I guess I just don't see the same risks. We have over 900 million of contracted revenue coming in and that is before the newest ship purchase. With over 7 years left avg on the charters we got plenty of buffer to acquire more ships and pay down some debt. That said the price action here has been brutal and you would think that half our ship just got sunk.
Well, it got awfully close to going under a buck/share. Ah, those were the days when George Soros was bailing out and some of us were grabbing shares for $1.10. How far (little?) we've come since then.
GSL took a dive today just like the rest of the sector. Given the long term nature of its charters, it seems like short-term market fluctuations shouldn't have such a strong impact. That said, I've been trying to put together a valuation based on discounted net income, interest expense and debt repayment, and it looks pretty grim. Unless you make some favorable assumptions regarding replacement charter rates or fleet growth, I have a hard time coming up with residual value from the current fleet after servicing current debt. Has anyone done a similar exercise with better results? For me, the bottom line is that current debt load (and interest expense) is so high, that I don't see GSL having much value left when the useful life of the current vessels has expired. Anyone disagree? If so, how are you calculating value?

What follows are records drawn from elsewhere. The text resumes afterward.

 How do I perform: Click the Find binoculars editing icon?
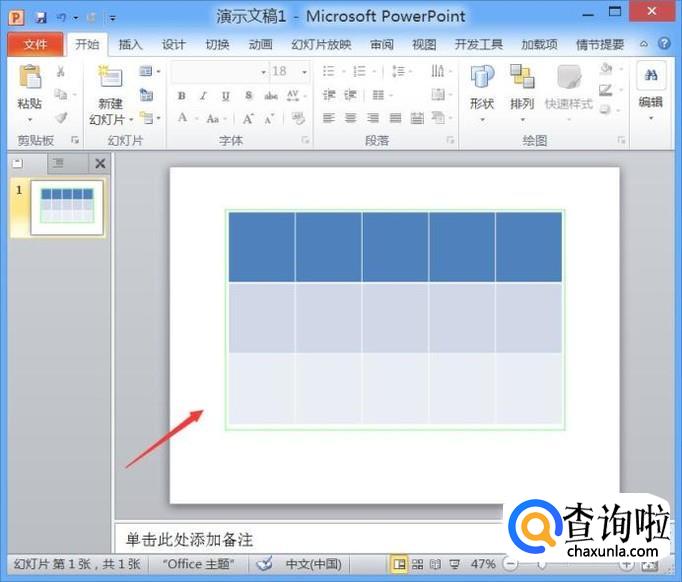coord(651,76)
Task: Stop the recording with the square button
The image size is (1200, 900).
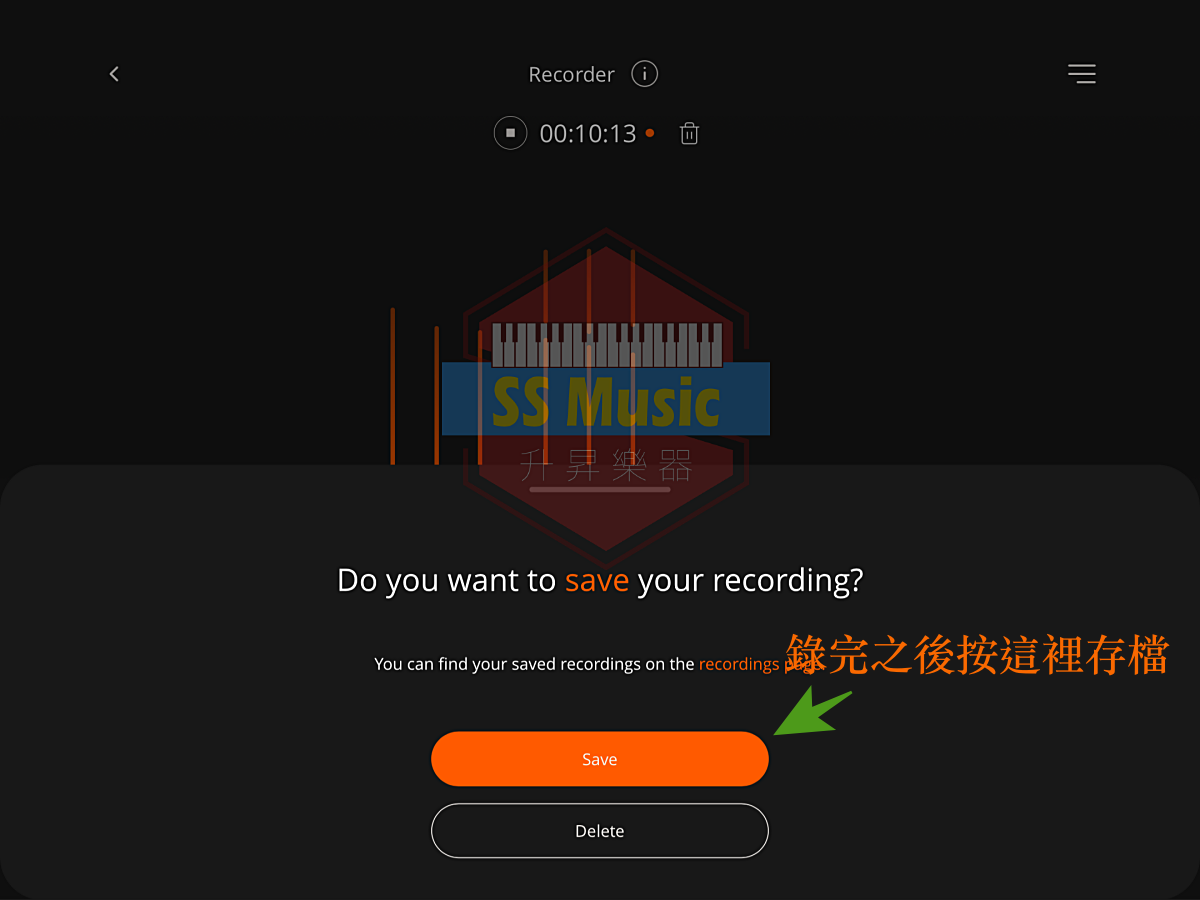Action: pos(510,133)
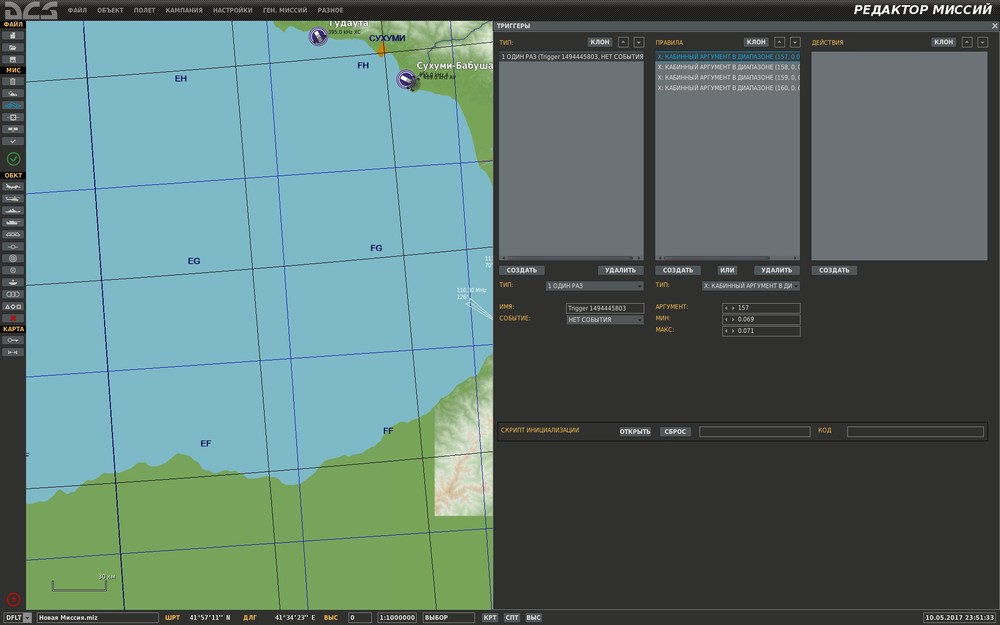Screen dimensions: 1000x625
Task: Toggle the КРТ map mode button
Action: (x=490, y=618)
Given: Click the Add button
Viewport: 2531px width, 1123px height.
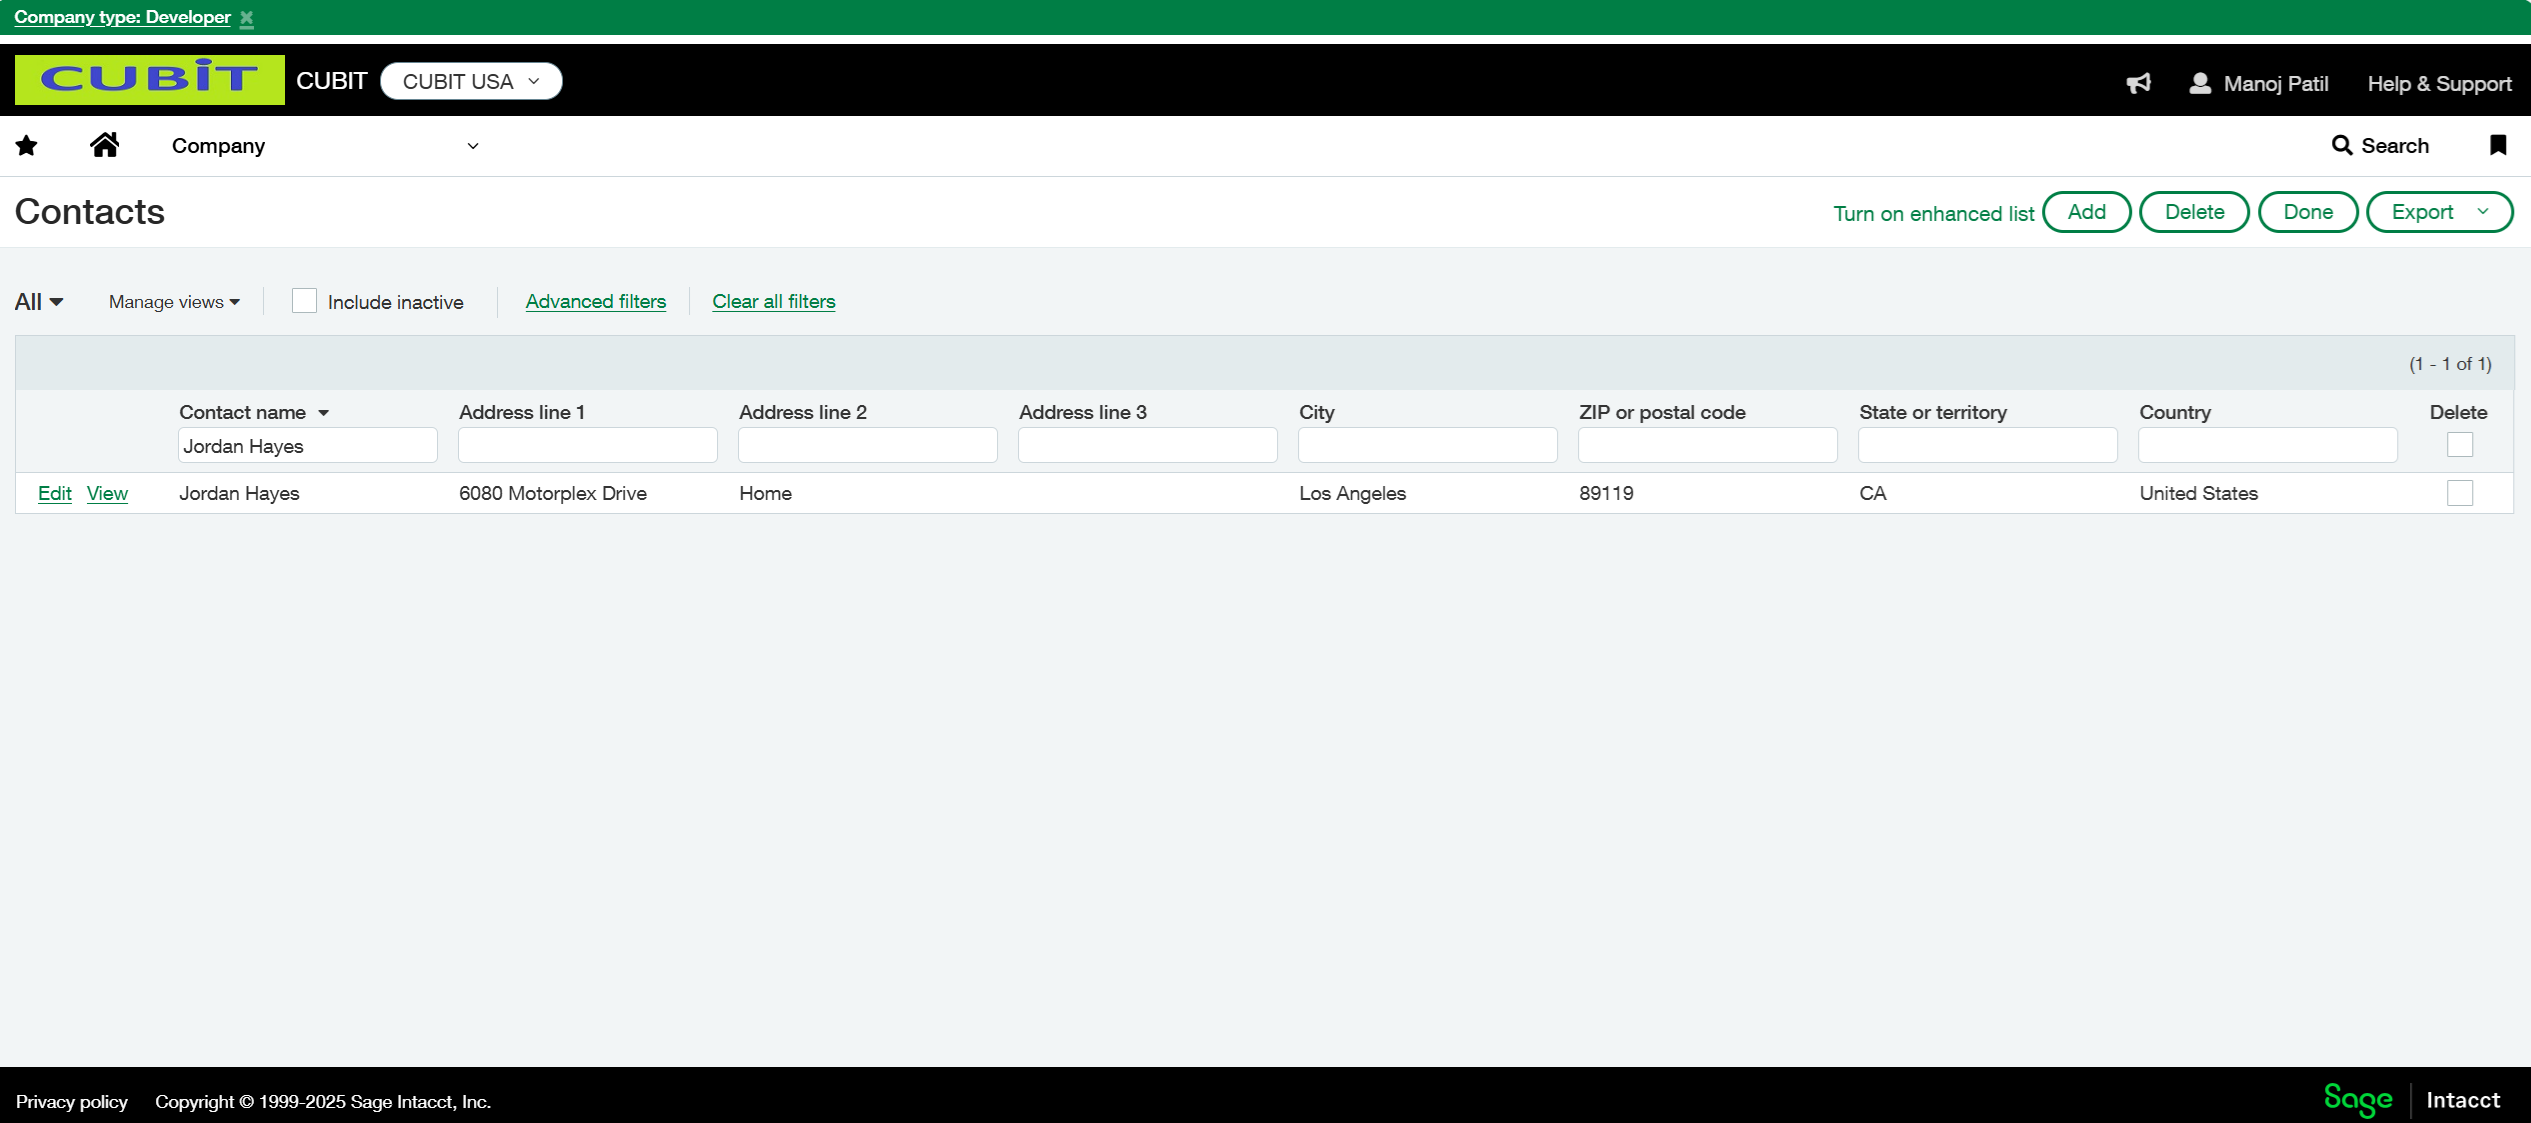Looking at the screenshot, I should pos(2086,212).
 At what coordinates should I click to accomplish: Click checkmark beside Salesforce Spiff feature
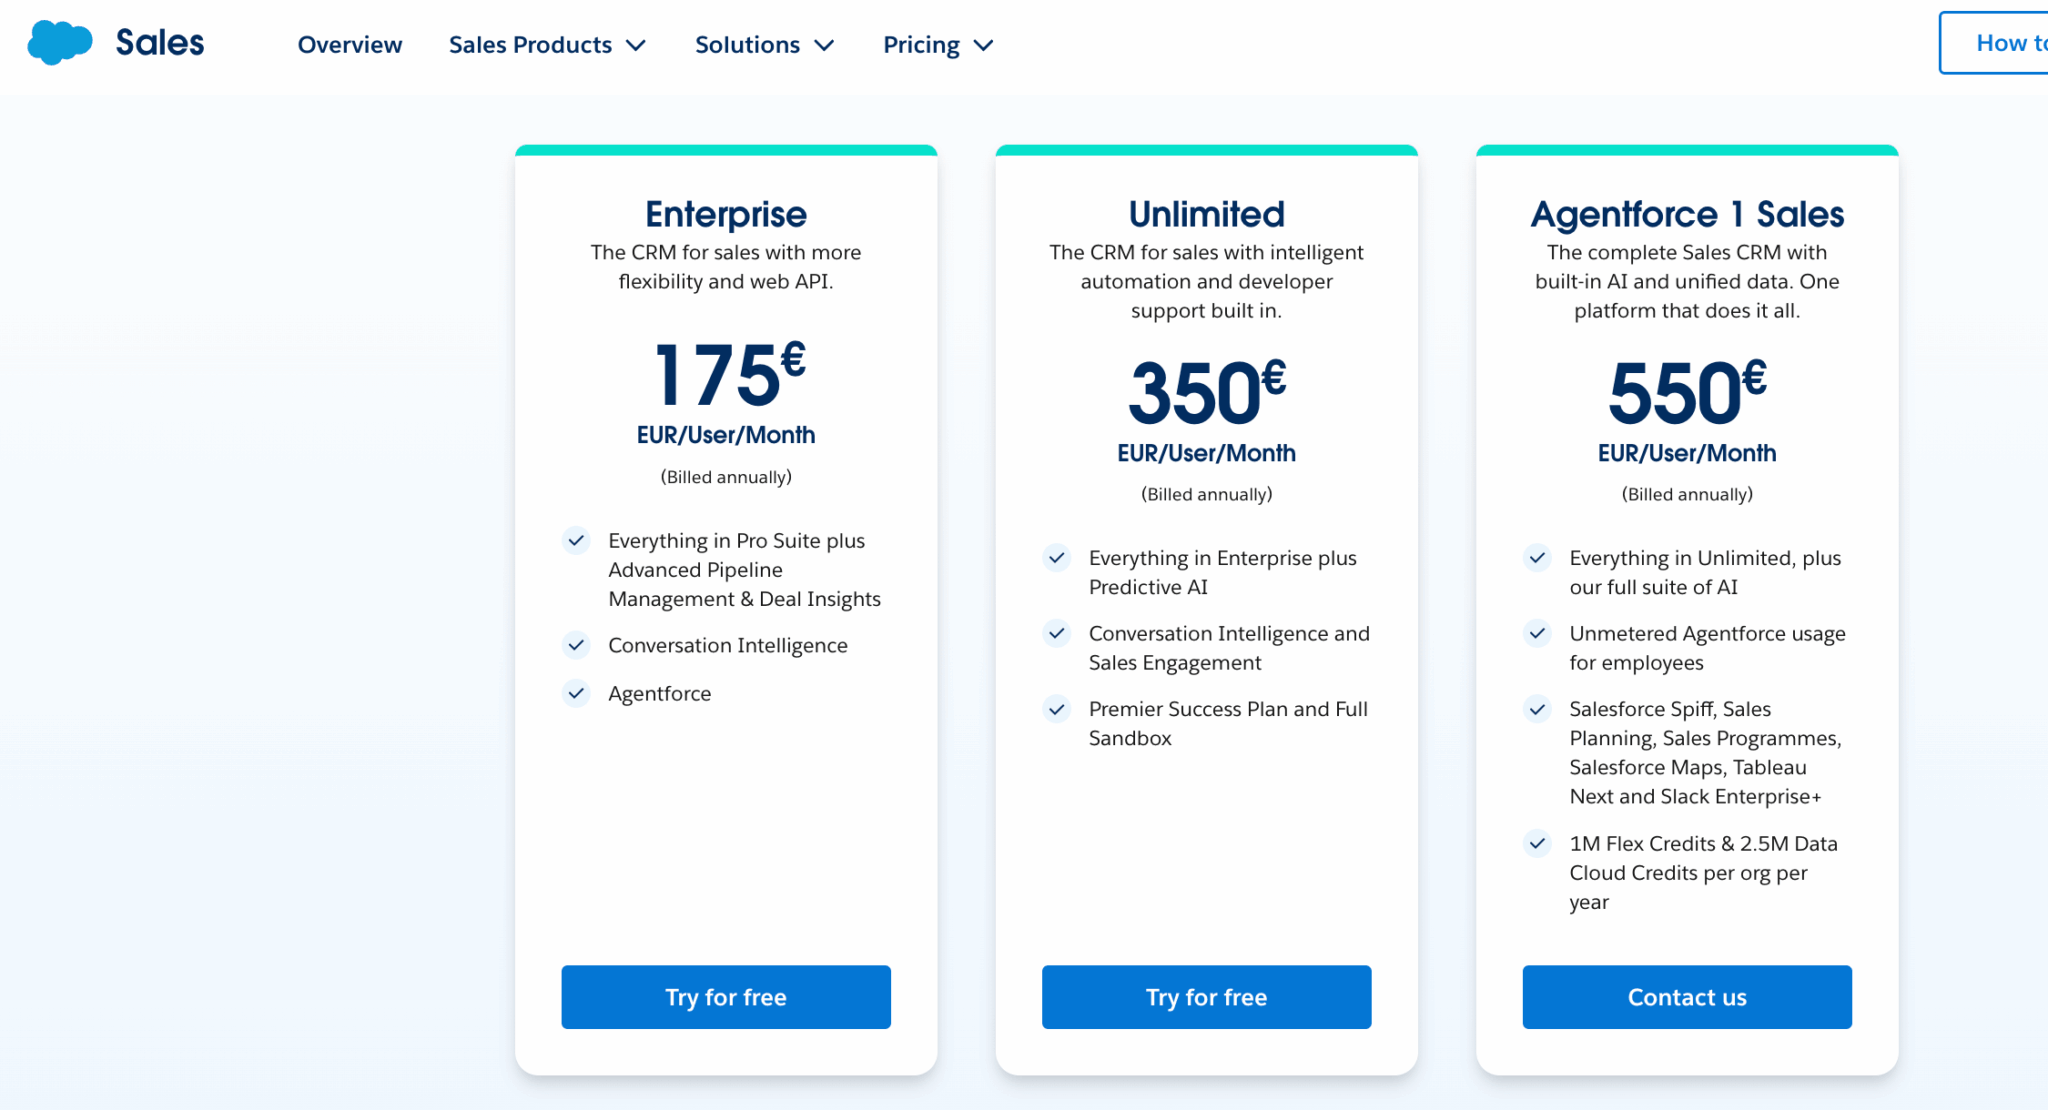tap(1538, 709)
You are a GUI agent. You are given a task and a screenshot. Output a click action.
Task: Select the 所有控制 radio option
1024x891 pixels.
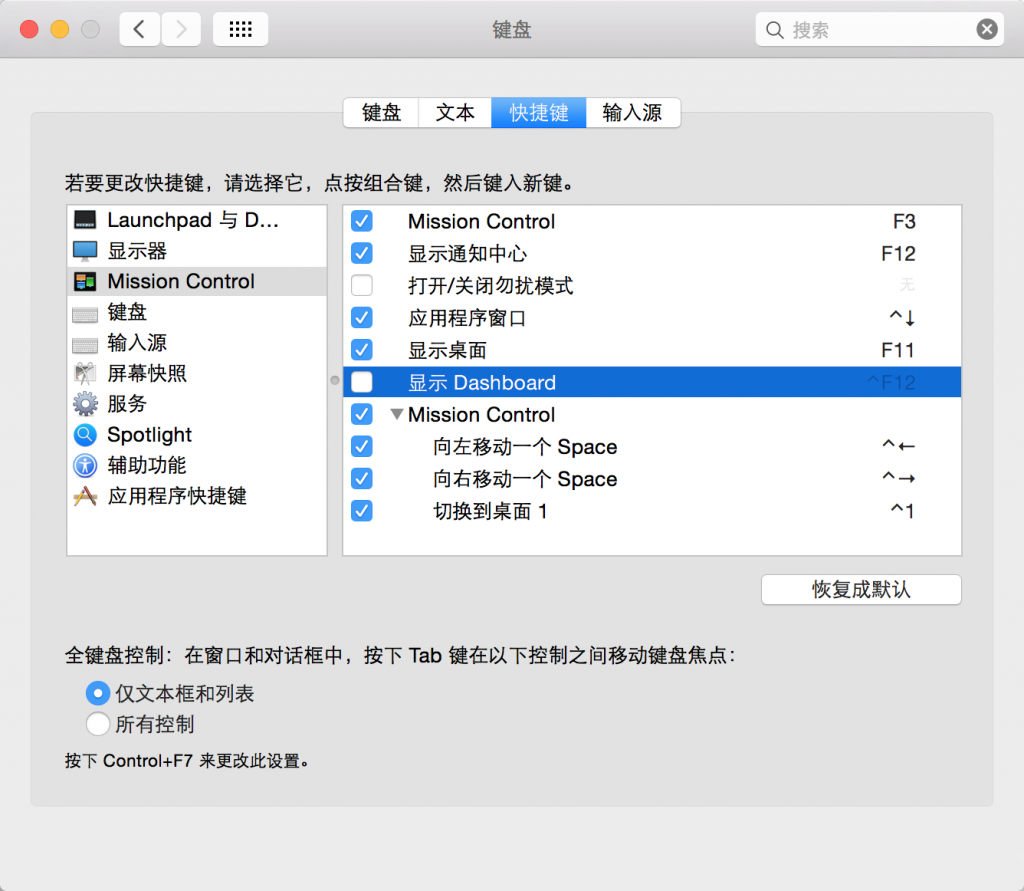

RIG, PGN, etc. Looking bleak. Could we see GSL under a buck again? Global recession seems to be a real possibility.
Yeah, bad news for the whole global stock market! Ouch. Not sure I've seen so many companies posting 10+% losses in one day. Shipping got whacked the hardest for sure.
Wow, 630K shares traded today, on top of yesterday's 200K. The the stock price did not jump that much. There must be a big seller out there.
Could the announcement of the new ship have anything to do with it? Seems someone always has access to news before it's news with this one.
Maybe the Ocean Three Alliance between CMA CGM, China Shipping Container Lines and United Arab Shipping has something to do with the recent upswing. I guess it's the alternative to the P3 alliance but with different players. The agreement is pending approval from the U.S. Federal Maritime Commission.
I wonder if it was a political move- return some capital to CMA CGM in exchange for keeping Michael Gross on the board. At any rate, with the new preferreds plus the new bond deal, interest expense is through the roof. Has anyone run numbers on pro forma expected cash flow? Will there be anything left over for common shares after paying the bonds and the preferreds, or are we wholly reliant on accretive acquisitions to get cash flow high enough to pay a dividend?
I didn't know if he meant it that way. More like this is a piece of the puzzle to lead to sustainable dividends in the future. GSL management has always played it safe and smart.
I have mixed feelings about the quote above. I want dividends paid to the common stockholders from earnings, not from capital from a preferred stock IPO.
Before it issued the B series it bought back from institutions the series A at a 20% discount from par. This was not a publicly traded issue, but a private placement. I bought the B series in part management was astute enough to convince the A series owners to settle for less than par. I will probably add to the B seriesshares I already own.
very good question. i have been wondering also.
and ... adding to positions at lower price.
usually, drops in prices of new-issue prefs reflect debt buyers regard for company and ability to service debt longer term. so ... wonderings about sustainable solvency and management quality? any guidance?